|  Several 
                    weeks ago I was riding in a cab when the driver's eyes caught 
                    mine in the rear 
                    view mirror and he said, "Excuse me, Miss? Can you help 
                    me?"   
 
  As 
                    any hard-bitten 
                    city dweller knows, the correct answer to a question like 
                    "Can you help me?" should always be some version 
                    of "It depends." I chirped, 
                    "Sure."  
  "Thank 
                    you," he said. He passed a slip 
                    of yellow paper into the back seat.   
 
  I 
                    stared at the paper, wondering. Was this a joke? A threat? 
                    Hand-printed on the paper in tiny block letters was this: proverb
 peculiar
 idiomatic
   
 "Please," he said. "What is the meaning of 
                    these words?"
  
  I 
                    stared at the words in the distressed way you might stare 
                    at party guests whose faces you've seen somewhere before but 
                    whose names have escaped your mind. Proverb? Peculiar? Idiomatic? 
                    How on earth should I know? It's one thing to use a word, 
                    it's another to explain it. I resorted 
                    to shifting the topic.   
 "Where did you get these words?"
   
 
  The 
                    driver explained that he was Pakistani. 
                    He listened to the radio as he drove and often jotted 
                    down unfamiliar, fascinating words whose meanings and spellings 
                    he then sought from his passengers.   
  "Peculiar," 
                    he said. "What does this mean?"  
   I could manage that one. "Strange," 
                    I said. "Odd. Often with a hint 
                    of something suspicious." 
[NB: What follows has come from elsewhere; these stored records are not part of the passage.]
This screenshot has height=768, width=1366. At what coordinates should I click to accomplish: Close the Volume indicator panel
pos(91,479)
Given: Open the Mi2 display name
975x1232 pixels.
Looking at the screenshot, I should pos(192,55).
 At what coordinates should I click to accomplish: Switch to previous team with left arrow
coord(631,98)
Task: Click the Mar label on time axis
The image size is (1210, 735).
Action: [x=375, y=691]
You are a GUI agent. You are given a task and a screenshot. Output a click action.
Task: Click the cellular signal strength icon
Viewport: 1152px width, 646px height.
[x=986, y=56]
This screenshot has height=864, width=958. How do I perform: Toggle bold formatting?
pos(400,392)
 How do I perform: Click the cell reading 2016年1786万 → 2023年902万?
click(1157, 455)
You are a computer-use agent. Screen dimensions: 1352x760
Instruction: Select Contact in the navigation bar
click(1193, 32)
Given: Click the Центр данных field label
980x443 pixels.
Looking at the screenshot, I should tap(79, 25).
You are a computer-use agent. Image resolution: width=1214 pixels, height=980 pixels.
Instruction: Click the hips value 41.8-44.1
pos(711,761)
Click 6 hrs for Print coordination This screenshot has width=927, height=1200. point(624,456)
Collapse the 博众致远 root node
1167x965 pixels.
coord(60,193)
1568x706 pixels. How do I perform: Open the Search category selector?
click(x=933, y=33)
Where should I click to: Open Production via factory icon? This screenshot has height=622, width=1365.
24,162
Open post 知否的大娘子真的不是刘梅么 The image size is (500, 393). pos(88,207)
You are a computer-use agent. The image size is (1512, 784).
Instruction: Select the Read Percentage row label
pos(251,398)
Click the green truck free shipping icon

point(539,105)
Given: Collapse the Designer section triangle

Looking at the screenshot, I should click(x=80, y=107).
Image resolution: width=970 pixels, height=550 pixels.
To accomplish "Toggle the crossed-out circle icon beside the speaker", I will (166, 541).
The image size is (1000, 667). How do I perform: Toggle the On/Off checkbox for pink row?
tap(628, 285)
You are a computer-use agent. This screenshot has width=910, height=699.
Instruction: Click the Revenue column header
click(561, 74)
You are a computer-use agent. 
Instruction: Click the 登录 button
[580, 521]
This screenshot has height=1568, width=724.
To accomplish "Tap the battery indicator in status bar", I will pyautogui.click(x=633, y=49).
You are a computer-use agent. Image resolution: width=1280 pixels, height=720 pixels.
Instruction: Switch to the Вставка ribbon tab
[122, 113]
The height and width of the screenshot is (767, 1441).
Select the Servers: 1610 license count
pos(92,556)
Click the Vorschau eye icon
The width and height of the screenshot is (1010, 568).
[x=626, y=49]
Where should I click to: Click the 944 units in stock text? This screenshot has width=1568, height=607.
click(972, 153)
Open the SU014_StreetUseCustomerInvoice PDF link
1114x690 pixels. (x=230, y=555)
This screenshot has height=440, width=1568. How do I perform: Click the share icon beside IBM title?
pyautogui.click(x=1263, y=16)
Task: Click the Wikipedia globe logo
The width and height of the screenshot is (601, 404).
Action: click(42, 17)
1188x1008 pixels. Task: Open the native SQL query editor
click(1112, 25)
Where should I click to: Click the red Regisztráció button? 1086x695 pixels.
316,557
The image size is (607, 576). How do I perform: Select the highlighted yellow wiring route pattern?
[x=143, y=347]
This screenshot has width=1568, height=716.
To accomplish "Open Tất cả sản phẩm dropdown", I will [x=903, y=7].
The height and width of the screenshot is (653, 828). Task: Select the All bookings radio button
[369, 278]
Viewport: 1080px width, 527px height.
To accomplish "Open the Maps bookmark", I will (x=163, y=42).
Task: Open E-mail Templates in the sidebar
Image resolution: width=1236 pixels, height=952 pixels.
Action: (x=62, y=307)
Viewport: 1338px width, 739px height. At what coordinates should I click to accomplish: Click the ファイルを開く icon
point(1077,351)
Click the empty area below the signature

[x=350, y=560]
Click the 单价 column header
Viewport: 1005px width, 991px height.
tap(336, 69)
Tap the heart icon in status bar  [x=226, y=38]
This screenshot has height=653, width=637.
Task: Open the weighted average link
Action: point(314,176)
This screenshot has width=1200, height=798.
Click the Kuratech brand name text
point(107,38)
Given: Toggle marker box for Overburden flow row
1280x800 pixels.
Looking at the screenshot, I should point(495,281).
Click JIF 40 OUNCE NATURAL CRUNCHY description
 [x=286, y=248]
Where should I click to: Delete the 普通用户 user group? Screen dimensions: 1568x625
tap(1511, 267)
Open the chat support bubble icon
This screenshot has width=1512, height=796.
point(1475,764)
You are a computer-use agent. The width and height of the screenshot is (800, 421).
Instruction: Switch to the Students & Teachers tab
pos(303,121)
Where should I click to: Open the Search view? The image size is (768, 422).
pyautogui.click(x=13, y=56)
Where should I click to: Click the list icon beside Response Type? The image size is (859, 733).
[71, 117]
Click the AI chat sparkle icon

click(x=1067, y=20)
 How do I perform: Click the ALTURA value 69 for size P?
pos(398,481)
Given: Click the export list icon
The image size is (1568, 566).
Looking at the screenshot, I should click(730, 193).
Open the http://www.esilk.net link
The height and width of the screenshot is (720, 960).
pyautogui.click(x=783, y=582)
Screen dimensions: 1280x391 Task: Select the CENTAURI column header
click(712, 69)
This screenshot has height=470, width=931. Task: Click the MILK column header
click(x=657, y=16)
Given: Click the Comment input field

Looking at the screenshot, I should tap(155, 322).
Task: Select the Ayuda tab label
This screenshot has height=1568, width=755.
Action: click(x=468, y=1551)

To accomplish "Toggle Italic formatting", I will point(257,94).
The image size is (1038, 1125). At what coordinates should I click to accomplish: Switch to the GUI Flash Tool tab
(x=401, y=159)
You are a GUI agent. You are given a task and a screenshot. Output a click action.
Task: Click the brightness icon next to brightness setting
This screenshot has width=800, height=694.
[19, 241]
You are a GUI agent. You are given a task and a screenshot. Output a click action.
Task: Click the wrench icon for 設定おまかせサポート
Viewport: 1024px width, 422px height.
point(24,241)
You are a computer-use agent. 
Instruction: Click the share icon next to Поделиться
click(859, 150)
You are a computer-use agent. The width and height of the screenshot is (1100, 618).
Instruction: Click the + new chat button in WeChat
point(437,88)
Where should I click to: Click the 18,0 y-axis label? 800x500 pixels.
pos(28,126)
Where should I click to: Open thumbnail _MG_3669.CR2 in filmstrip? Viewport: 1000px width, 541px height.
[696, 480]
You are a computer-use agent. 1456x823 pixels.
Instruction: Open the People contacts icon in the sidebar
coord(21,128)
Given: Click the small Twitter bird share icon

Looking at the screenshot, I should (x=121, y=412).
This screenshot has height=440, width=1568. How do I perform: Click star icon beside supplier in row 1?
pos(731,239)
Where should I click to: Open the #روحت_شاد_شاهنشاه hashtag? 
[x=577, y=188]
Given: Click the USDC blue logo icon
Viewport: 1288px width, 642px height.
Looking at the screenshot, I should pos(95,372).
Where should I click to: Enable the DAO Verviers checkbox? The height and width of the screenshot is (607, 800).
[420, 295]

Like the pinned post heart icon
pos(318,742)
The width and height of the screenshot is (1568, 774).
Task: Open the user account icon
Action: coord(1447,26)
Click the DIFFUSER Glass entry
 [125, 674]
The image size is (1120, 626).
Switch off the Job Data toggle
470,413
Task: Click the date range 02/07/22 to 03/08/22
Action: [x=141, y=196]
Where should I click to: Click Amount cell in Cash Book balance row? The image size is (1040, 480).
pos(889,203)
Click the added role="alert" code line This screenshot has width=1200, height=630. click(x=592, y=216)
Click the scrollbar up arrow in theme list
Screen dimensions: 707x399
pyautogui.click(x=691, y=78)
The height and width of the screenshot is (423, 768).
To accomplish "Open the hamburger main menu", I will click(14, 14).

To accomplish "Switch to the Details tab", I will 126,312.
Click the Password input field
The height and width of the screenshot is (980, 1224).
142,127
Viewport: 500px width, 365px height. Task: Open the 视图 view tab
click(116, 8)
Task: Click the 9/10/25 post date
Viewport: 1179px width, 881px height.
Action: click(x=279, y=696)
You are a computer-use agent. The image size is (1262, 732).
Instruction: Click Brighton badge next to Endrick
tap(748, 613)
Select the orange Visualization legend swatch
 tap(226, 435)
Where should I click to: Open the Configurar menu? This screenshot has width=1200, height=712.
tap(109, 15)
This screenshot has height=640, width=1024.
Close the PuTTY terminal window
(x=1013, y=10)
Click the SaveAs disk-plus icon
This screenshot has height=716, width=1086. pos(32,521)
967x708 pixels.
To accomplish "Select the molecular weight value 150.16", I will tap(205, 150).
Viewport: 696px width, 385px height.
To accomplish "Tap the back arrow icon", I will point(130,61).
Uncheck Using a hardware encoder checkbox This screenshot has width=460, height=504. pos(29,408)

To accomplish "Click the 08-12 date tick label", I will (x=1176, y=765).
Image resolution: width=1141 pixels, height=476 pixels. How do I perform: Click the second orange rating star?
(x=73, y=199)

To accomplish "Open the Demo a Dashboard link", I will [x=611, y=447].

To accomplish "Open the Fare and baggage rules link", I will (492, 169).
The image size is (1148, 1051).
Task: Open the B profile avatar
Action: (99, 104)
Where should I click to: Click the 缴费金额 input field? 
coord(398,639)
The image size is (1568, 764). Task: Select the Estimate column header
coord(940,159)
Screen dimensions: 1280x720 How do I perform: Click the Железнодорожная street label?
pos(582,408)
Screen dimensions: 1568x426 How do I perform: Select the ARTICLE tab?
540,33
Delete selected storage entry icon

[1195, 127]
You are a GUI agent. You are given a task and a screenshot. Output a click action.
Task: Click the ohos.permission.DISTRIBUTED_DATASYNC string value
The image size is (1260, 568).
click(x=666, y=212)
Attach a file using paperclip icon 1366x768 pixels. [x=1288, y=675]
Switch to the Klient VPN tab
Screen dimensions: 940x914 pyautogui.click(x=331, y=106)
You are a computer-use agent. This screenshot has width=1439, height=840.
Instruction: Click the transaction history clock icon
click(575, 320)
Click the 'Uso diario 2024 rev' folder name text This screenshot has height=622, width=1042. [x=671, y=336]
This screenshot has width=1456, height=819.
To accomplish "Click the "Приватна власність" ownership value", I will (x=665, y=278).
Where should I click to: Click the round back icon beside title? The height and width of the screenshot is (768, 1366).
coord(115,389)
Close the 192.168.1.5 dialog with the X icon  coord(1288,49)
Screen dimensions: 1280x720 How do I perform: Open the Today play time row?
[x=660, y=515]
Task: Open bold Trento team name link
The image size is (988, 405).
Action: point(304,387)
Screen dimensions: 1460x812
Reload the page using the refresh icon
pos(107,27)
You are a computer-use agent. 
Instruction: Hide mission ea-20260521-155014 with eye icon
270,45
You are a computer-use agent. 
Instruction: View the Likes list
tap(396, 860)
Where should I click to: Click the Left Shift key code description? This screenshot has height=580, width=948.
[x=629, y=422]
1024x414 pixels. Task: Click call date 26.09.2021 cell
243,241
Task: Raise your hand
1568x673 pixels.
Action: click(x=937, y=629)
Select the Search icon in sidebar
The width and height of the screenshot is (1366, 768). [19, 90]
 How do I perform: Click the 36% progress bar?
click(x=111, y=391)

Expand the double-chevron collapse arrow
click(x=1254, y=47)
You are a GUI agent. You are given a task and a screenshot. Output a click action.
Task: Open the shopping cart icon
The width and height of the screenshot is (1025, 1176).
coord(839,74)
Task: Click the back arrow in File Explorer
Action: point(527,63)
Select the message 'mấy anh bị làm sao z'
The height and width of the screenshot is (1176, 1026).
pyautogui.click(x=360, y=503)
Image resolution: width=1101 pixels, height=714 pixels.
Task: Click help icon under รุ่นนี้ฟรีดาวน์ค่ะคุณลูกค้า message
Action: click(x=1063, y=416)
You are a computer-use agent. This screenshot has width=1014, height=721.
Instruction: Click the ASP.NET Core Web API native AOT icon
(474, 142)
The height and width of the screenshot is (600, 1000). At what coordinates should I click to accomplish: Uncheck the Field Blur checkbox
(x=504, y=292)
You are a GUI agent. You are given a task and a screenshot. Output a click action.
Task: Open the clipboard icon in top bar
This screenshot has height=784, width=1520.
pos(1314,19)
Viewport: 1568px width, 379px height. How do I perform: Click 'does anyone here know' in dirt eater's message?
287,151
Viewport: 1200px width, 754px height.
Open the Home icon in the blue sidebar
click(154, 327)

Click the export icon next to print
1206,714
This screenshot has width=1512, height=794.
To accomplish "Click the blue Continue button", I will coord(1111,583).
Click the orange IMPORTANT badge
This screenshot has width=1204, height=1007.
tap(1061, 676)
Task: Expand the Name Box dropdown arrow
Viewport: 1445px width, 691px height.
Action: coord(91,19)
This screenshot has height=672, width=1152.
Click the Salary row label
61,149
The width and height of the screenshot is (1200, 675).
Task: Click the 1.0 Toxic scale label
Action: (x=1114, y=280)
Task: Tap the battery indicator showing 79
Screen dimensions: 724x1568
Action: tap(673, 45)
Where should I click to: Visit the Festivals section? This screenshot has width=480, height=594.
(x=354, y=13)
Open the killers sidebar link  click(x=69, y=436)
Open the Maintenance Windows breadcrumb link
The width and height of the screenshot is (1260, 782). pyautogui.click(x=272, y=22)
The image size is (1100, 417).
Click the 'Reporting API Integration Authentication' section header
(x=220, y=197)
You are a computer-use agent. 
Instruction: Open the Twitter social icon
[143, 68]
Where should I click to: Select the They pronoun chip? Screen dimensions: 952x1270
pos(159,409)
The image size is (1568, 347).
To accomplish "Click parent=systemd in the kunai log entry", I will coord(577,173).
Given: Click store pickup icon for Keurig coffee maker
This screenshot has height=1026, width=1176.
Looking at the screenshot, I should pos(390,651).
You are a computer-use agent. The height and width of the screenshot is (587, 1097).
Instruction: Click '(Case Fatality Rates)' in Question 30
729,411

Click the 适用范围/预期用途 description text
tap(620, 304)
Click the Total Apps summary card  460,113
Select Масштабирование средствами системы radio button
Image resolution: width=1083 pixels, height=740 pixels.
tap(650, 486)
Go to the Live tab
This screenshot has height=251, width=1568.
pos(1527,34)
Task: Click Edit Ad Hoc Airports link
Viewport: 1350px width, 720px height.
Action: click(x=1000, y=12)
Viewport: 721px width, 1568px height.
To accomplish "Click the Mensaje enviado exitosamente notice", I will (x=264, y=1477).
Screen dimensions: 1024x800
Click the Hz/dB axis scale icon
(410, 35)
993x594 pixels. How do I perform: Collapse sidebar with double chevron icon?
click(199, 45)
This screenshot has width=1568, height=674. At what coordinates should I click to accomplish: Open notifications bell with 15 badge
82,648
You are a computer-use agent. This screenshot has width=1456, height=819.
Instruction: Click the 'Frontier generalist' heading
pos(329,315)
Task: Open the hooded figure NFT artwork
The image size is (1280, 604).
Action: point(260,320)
                         "Thank you, Miss. And idiomatic?" 
                         I cleared my throat. 
                    "Um, it's a, well, um. It involves a peculiar use of 
                    the language."     I 
                    thought my use of peculiar was kind of clever. He looked confused, 
                    a reminder that clever's not clever if it doesn't communicate.  
  "Uh, 
                    let's see. 'Idiomatic' is related to the word 'idiom'. An 
                    idiom's something that's used in, say, a particular part of 
                    the country or by a particular group of people. People who 
                    aren't part of that group aren't likely to use it and might 
                    not understand it."  
  Watching 
                    his puzzled 
                    look, I did what a person often does when at a loss for the 
                    right words: I went on talking, as if a thousand vague 
                    words would add up to one accurate definition.  
  "Can 
                    you give me an example?"  
   I racked 
                    my brains. "Gapers
                    block," I said. A peculiarly Chicago 
                    phrase.      But did it really qualify 
                    as idiomatic? I had no idea because the longer I thought about 
                    idioms the less sure I was what they were.     "And 
                    proverb?"  
   I should have told the poor man right then that I might 
                    be misleading 
                    him down the proverbial path, whatever that really means, 
                    but instead I said, "I think a proverb is kind of like 
                    an aphorism. 
                    But not quite."     "A 
                    what?"  
   "Never mind. A proverb is a condensed saying that 
                    teaches you a lesson."      "An example?"      The meter clicked off a full 20 cents while I searched 
                    madly through my mind. "Haste 
                    makes waste?" I finally whimpered. 
                        But 
                    was that a proverb? Wait. Weren't proverbs actually stories, 
                    not just phrases? While I was convincing myself they were, 
                    he said, "Can an idiom be a proverb?"  
  I 
                    could answer that. Just not right now, now when it mattered, 
                    now when the fate of a curious, intelligent immigrant hung 
                    on the answers he assumed 
                    would fall from a native speaker's tongue as naturally 
                    as leaves from an October tree. So I retreated.  
  "Do 
                    most of your passengers give you answers when you ask for 
                    definitions?"  
   "Oh, yes, Miss. Very interesting definitions."    Until 
                    that moment, I'd been so inspired by the driver's determination 
                    to learn English, so enthralled 
                    by the chance to indulge 
                    my curiosity about words with another curious soul, that I 
                    didn't fully grasp the potential for linguistic 
                    fraud 
                    committed 
                    in this man's cab. Now I could barely allow myself to imagine 
                    what kind of deformed English he was being fed by cowards 
                    like me who couldn't simply say, "I don't really know 
                    my own language."  
  I 
                    can only trust that someone as curious as he is also owns 
                    a dictionary. And that he figures out that, no matter what 
                    his passengers may say, haste 
                    doesn't always make waste at the gapers block.